• _Records provided_:
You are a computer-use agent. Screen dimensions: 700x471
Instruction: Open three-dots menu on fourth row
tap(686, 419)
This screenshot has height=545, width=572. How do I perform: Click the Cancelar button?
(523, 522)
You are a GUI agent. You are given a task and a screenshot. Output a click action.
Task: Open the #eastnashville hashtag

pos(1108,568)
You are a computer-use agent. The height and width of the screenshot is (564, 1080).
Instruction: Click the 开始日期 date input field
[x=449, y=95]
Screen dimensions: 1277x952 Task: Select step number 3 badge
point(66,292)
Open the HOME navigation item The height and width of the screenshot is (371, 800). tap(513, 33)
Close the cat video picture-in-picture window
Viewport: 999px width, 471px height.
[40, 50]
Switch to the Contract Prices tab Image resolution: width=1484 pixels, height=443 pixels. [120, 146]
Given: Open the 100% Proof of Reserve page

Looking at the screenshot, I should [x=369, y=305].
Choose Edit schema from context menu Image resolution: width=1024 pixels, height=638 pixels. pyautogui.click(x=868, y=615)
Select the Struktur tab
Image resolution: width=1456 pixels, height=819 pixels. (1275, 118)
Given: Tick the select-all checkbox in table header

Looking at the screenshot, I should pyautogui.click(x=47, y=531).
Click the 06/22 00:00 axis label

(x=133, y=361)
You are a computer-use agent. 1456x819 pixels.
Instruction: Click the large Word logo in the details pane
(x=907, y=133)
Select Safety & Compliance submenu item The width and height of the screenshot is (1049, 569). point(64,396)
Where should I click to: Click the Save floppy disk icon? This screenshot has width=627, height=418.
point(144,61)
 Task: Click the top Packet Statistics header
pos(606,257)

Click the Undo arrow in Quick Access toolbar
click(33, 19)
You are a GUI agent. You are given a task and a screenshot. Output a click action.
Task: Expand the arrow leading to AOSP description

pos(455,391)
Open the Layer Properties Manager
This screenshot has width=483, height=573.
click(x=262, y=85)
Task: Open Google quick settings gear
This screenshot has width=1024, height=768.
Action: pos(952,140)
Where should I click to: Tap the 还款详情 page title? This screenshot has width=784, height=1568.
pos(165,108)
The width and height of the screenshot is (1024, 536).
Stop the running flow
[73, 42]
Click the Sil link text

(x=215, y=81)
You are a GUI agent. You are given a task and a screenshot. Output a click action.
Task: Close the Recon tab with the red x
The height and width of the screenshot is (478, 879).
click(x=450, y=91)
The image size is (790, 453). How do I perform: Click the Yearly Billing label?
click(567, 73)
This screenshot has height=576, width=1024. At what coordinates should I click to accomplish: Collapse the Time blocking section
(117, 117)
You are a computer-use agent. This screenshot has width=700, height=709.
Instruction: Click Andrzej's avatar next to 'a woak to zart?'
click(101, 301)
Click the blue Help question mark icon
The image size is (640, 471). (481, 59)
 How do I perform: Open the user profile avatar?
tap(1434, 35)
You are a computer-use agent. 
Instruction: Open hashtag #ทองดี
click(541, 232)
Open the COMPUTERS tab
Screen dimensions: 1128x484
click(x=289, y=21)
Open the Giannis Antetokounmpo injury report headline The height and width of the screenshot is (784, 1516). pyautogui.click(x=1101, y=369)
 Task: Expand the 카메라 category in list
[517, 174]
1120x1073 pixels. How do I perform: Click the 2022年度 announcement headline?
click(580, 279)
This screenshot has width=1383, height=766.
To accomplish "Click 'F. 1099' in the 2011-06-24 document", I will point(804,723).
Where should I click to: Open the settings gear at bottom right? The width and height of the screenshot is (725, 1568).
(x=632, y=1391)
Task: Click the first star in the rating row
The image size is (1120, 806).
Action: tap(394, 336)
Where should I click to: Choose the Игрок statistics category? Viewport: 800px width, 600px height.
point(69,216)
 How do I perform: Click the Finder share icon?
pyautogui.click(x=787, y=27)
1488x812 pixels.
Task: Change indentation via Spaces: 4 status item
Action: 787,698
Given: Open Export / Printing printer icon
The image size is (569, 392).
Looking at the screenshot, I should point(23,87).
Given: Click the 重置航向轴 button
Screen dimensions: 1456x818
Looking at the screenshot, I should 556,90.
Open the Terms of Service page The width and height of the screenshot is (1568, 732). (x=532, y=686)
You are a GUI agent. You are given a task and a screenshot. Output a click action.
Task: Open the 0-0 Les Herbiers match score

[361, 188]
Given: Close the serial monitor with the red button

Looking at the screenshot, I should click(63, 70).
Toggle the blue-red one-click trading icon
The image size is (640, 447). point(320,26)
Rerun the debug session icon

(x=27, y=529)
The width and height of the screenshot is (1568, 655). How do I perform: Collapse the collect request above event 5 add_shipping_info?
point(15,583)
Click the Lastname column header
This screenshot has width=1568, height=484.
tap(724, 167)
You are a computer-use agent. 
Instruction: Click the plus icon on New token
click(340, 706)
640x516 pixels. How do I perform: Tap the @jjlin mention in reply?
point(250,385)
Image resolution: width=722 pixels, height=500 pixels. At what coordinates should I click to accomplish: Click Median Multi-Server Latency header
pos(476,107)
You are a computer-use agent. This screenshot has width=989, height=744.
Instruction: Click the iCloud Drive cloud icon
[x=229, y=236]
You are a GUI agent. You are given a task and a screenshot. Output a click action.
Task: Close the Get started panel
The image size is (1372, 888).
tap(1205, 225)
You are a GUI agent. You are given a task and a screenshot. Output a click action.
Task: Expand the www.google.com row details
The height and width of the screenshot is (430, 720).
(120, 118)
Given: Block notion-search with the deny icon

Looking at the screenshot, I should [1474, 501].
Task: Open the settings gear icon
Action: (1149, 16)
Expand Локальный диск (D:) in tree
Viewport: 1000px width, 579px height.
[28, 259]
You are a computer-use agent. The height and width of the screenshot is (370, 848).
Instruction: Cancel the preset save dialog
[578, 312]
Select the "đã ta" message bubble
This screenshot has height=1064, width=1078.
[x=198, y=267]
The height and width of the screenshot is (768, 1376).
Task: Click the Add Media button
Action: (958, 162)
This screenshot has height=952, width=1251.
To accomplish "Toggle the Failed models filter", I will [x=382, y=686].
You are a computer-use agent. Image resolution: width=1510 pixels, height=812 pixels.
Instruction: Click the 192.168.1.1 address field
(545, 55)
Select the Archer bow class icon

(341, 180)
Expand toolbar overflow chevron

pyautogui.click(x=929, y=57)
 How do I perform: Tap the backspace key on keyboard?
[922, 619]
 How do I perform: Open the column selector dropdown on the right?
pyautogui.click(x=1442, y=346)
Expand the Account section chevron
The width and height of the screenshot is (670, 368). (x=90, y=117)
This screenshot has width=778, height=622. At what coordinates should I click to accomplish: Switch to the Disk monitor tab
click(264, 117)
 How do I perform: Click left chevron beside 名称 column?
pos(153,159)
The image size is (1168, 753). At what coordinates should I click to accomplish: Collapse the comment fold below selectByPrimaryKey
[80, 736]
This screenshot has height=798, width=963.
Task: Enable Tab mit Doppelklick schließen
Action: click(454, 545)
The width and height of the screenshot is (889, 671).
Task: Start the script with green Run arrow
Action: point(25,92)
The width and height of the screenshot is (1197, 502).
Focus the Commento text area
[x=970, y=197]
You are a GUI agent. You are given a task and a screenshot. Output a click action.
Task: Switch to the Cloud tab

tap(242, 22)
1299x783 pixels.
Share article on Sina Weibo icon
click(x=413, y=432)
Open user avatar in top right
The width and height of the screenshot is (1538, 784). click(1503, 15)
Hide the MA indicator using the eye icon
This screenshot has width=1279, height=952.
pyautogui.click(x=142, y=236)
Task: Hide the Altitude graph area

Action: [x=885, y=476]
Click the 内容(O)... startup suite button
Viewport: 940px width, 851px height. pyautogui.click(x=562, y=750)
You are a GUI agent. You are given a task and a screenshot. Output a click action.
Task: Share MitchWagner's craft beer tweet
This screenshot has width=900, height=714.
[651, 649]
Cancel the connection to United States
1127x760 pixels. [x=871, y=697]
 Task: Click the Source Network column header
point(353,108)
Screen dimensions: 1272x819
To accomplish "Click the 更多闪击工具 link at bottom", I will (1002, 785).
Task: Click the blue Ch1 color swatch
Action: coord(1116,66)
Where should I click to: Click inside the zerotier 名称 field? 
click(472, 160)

• _Task description_:
Transcribe the entries from the beginning through the line containing "point(66,292)", including that line.

• _Worked answer_:
You are a computer-use agent. Screen dimensions: 700x471
Instruction: Open three-dots menu on fourth row
tap(686, 419)
This screenshot has height=545, width=572. How do I perform: Click the Cancelar button?
(523, 522)
You are a GUI agent. You are given a task and a screenshot. Output a click action.
Task: Open the #eastnashville hashtag

pos(1108,568)
You are a computer-use agent. The height and width of the screenshot is (564, 1080).
Instruction: Click the 开始日期 date input field
[x=449, y=95]
Screen dimensions: 1277x952 Task: Select step number 3 badge
point(66,292)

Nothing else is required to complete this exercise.